--- Vorliegender Textauszug ---
++++++++++
Man kann die unterschiedlichen Perspektiven auf zwei Begriffe bringen: Eunomia und Isonomia. Eunomia ist in der griechischen Mythologie die Tochter von Zeus und Themis. Sie galt als Personifikation der Rechtsordnung und wurde zeitweise als Hüterin des Friedens gefeiert. Isonomia bezeichnete im antiken Griechenland die politische Gleichheit aller Vollbürger einer Polis vor dem Gesetz. Modern formuliert: Dieses meint eine gleiche und menschliche Ordnung, jenes eine gute und göttliche Ordnung. Schließlich ist die Eunomia die Tochter eines Gottes, während die Isonomia ein rein weltlicher Begriff ohne mythologischen Hintergrund ist.

Ich betrachte diese beiden Denkfiguren als die beiden grundlegenden Ausgangspunkte linker und rechter Sozialphilosophie. Die Linken und die Liberalen streben eine Isonomia, eine gleiche Ordnung, eine egalitäre Gesellschaft an, während die Rechten eine Eunomia, eine gute, wenn nicht gar göttliche Ordnung anstreben. Der Unterschied zwischen diesen Perspektiven liegt vor allem in der Betonung des Wortes »göttlich«. Dies ist nicht unbedingt im Sinne eines sprichwörtlichen Gottes zu verstehen, sondern eher im Sinne eines metaphysischen Mutes und Willens, hinter den Schleier der erkennbaren Welt zu blicken. Ein Volk ist mehr als die Summe seiner Individuen. Politik ist mehr als die Beantwortung von Sachfragen. Eine gerechte Ordnung muss immer wieder neu austariert werden – sie ist ein Fass ohne Boden. Eine rechte Ordnung hat dagegen einen archimedischen Punkt: ein skeptisches Menschenbild, den Mut zur Differenzierung, den Sinn für das Volk und das Eigene.
++++++++++
--- Liste im Auszug ---

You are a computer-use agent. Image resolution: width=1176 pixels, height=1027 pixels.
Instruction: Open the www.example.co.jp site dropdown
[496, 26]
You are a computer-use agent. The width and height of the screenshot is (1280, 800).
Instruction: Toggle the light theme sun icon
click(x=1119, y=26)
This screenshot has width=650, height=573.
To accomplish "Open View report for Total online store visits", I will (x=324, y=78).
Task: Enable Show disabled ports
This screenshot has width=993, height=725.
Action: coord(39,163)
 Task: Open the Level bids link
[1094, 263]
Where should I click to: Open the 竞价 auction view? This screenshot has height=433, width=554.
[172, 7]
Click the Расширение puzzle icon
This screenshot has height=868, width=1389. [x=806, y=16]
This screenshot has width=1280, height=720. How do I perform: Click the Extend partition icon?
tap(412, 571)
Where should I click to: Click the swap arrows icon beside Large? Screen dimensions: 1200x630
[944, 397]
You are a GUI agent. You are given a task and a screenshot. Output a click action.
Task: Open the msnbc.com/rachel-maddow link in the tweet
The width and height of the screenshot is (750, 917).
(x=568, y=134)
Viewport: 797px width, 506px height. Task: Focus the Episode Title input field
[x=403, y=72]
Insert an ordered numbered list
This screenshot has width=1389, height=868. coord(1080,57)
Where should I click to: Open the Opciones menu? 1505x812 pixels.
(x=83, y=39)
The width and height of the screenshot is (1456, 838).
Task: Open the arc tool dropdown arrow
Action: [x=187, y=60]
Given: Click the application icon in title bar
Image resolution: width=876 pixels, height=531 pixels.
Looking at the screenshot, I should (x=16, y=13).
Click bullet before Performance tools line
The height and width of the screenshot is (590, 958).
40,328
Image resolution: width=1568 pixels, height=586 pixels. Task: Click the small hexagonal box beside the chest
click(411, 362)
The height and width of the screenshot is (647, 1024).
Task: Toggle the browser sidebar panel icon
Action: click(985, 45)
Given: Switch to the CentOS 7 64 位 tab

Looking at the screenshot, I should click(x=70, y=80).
++++++++++
--- Anweisung 1 ---
Wessen Tochter ist Eunomia laut dem Text über Eunomia und Isonomia?
--- Anweisung 2 ---
Schreib aus dem Text über Eunomia und Isonomia den Abschnitt von „Man kann die“ bis einschließlich „mythologischen Hintergrund ist.“ Wort für Wort ab.
Die Liste spielt hierfür keine Rolle.

--- Antwort 1 ---
Eunomia ist die Tochter von Zeus und Themis.

--- Antwort 2 ---
Man kann die unterschiedlichen Perspektiven auf zwei Begriffe bringen: Eunomia und Isonomia. Eunomia ist in der griechischen Mythologie die Tochter von Zeus und Themis. Sie galt als Personifikation der Rechtsordnung und wurde zeitweise als Hüterin des Friedens gefeiert. Isonomia bezeichnete im antiken Griechenland die politische Gleichheit aller Vollbürger einer Polis vor dem Gesetz. Modern formuliert: Dieses meint eine gleiche und menschliche Ordnung, jenes eine gute und göttliche Ordnung. Schließlich ist die Eunomia die Tochter eines Gottes, während die Isonomia ein rein weltlicher Begriff ohne mythologischen Hintergrund ist.